Athlon Writers Talk Anonymously About Interviewing Big Ten Coaches

It’s not easy getting college football writers to comment candidly on the coaches they interview and hope to keep interviewing. In order to get a more accurate assessment of Big Ten coaches heading into 2017, the Fake Punt asked writers at Athlon to talk anonymously about interviewing subjects for their annual piece where Big Ten coaches talk anonymously about conference foes. Here’s what they had to say.


“I cracked a joke at the start, asked Brian and Kirk how they knew each other. They thought I was completely serious. Kirk started with the day he met Brian’s mother and gave us a good 20 minute rundown of his relationship with his son.”

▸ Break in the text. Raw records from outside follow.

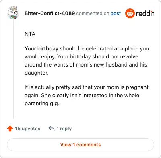Follow the blue "post" link
161x158 pixels.
click(x=116, y=13)
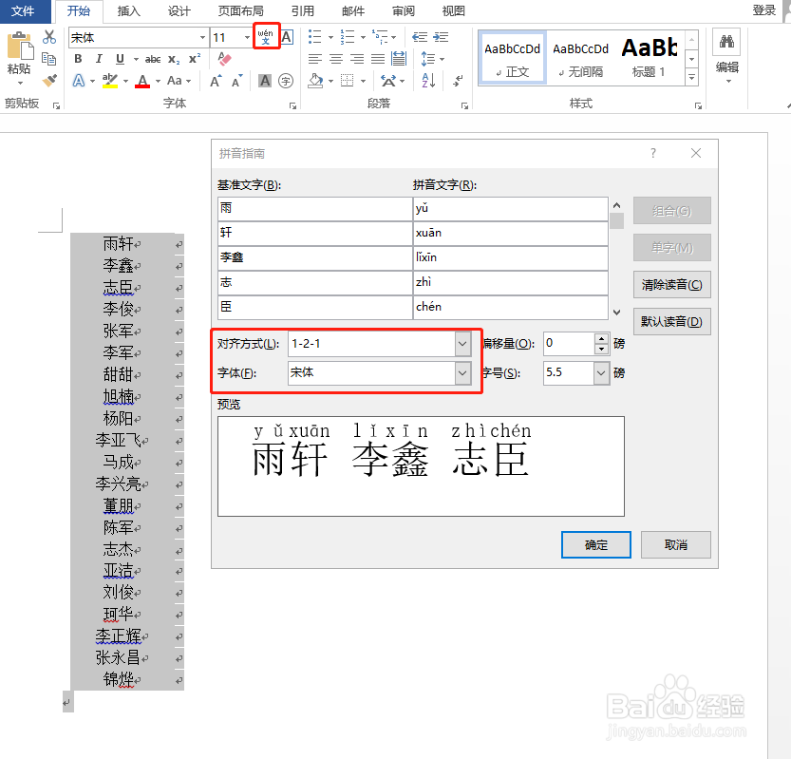Click the Phonetic Guide (拼音指南) icon

tap(265, 36)
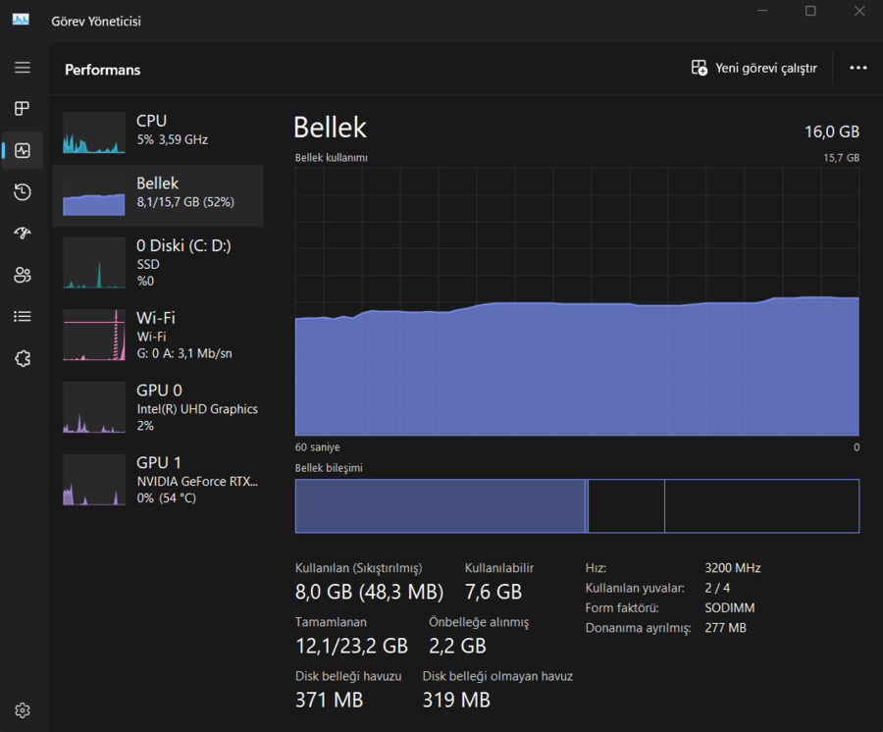Image resolution: width=883 pixels, height=732 pixels.
Task: Select GPU 0 Intel UHD Graphics
Action: (x=158, y=407)
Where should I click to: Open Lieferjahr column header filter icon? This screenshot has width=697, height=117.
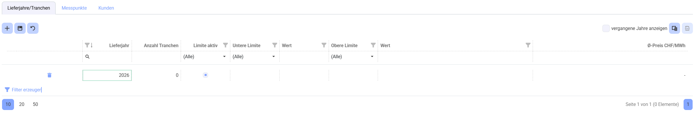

“Said an opposing defensive coordinator: ‘I’m going to miss the hell out of Greg Davis, I could defend his offense in my sleep.’”

“Another head coach said, ‘Kirk really makes those postgame handshakes count. After this year’s game he leaned in and said, ‘Make more time for Fumi.’ I’d be divorced without that guy.”

“Brian Ferentz was talking about how the offense is gonna be ‘dynamic and multiple.’ And then you’ve got Phil Parker in the corner making this gagging motion.”

“Kirk told us how good of a father he thinks all of his graduate assistants will wind up being. Surreal that they were sitting right there taking notes.”

“A coach in the East told me Kirk Ferentz is a secret cat lover. Like, more than one. We asked Kirk about it. He snapped, ‘Those are just barn cats.’”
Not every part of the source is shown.